## Article
Not long after that, once I came to understand the details of guitars and saw artists with so many different ones, that was it, I was locked in, I knew I had to have one. I got my first guitar for either Christmas or my birthday. I can’t even remember what it was, but it was from DiFiore’s music on the west side of Cleveland.

My friends and I had been going in there for a long time because they had vinyl and instruments in the same place, and people used to jam along with the records they had on. I started nagging my parents for a guitar, and they eventually agreed to get me one, but nothing fancy, because you know how kids are, they want this thing one day and another thing the next day. They didn’t know if I was going to just throw it in the corner after a week or so and leave it there.

I do remember when we stepped into DiFiore’s that day, and the reality hit me that I was leaving with a guitar; it was as if I blacked out. It was like in the movies when a character’s jaw just drops, the lights around them get dim, and they can’t hear anything. It was as if the rest of the world didn’t exist in that moment. I had been to DiFiore’s so many times, looking at guitars, holding them, playing just a few notes, and now I was going to go home with one?  It still makes me smile thinking of it.

A member of the DiFiore family helped me pick one out, and I was just so thankful when they handed it to me. It was like a gift from heaven. I didn’t even care to get a case or a bag with it. I was so excited that I think I just toted it all around the neighborhood in a big trash bag, showing all my friends, and kept it within a few feet of me wherever I was at home.

Did a career in music choose you, or did you choose it?

Music chose me, I believe. I have always loved playing, but the fact that Funkadelic sought me out, that is something you can’t choose to make happen; that was fate at work. And even before that, opportunities to play were always ending up in front of me. There were always people in my neighborhood needing a player.

Then that group would break up, and immediately I’d meet another crew. I just kept meeting those types of folks without even trying to; I was always getting to play with new people. But back to Funkadelic, I got the invite out of the blue to come play with them. Tiki Fulwood, their drummer, he called me from DC with the news.

## Supplied information
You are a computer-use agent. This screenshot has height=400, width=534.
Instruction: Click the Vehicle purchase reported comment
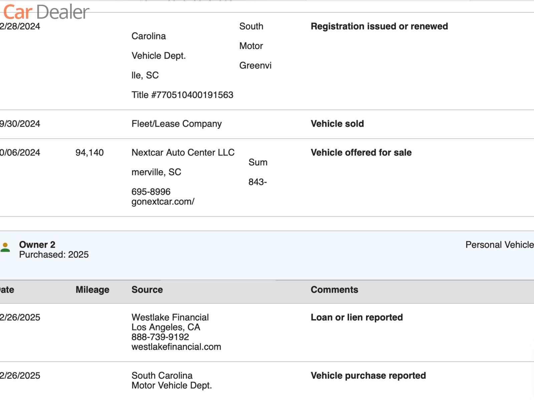click(x=368, y=376)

## Instructions for the task
Continue the interview about getting a first guitar and joining Funkadelic, starting right after its final sentence.

## Response to this exercise
So, a career in music was literally calling me. Tiki told me there was a guy in Detroit that they had been thinking about bringing in, but the guy had a bad acid trip, something of that sort, so I feel like the universe had something to do with that. There’s a chance I never would have played with them if that guy didn’t bug out.

I can’t say I didn’t have much choice in it all. I did have it locked into my mind as a kid that I was going to keep on playing no matter what, keep on practicing no matter what. That was in my mind from the day I started playing alone on my porch. But I mean, to end up in the Rock & Roll Hall of Fame, a lot of things way out of your control have to go right for you along the way.

Is it true that when you were 17, you played “Maggot Brain” note-for-note?

Ed Sparks, this guy I was acquainted with from my area’s music scene, he knew members of Funkadelic. At the time, Ed’s band Electric Sparks had just broken up, and he was trying to get playing again, so he let me and my cousin keep our equipment at his place to practice. We all became friends, and eventually Ed offered to take us to see Funkadelic at Public Hall in Cleveland, and told us we might be able to meet the band.

Ed knew the whole routine of getting into a big venue by going there early and just walking right in, looking and acting like you were supposed to be there. This was in the days before security started getting all tough, asking for your ticket or backstage pass, so we went there and slid right in. We waited in a corner, Parliament eventually went on, and my mind was blown.

After the show, they ended up coming to Ed’s house for an afterparty. We kept our equipment at Ed’s place in those days,  and when we got there, people started playing, and Ed says, “Michael, Michael, go play ‘Maggot Brain’ for them…” Looking back, I think it may have been almost sort of an informal audition Ed had arranged.

That didn’t click for me at the time, though, or else I probably would have fallen on my face. I felt like I was just playing it for fun. My cousin grabbed a bass and played the rhythm part. He’s a bit more extroverted than me, so all his energy made me feel more at ease. It felt like the light on me wasn’t so blinding. And that was it, they were impressed. I eventually got the call to fly to DC and play at the Capitol Centre for my first gig.

I may have played it somewhere near note-for-note, but it was just what I knew it to be. I wasn’t aiming to be perfect with it; I didn’t go in trying to win them over by exactly replicating Eddie’s work. I was definitely practicing “Maggot Brain” in my spare time a whole lot in that era, but that night I just locked in, let it out, and hoped for the best. It went better than I could have ever imagined.

What was it like replacing and later working with Eddie Hazel?

From my early days, I was always good at picking up skills from players around me, and it was like that with Eddie, but on a whole other level. I learned a lot just by being near him. I was like a huge sponge, just soaking up everything he did, paying attention to his every move, every sound he made.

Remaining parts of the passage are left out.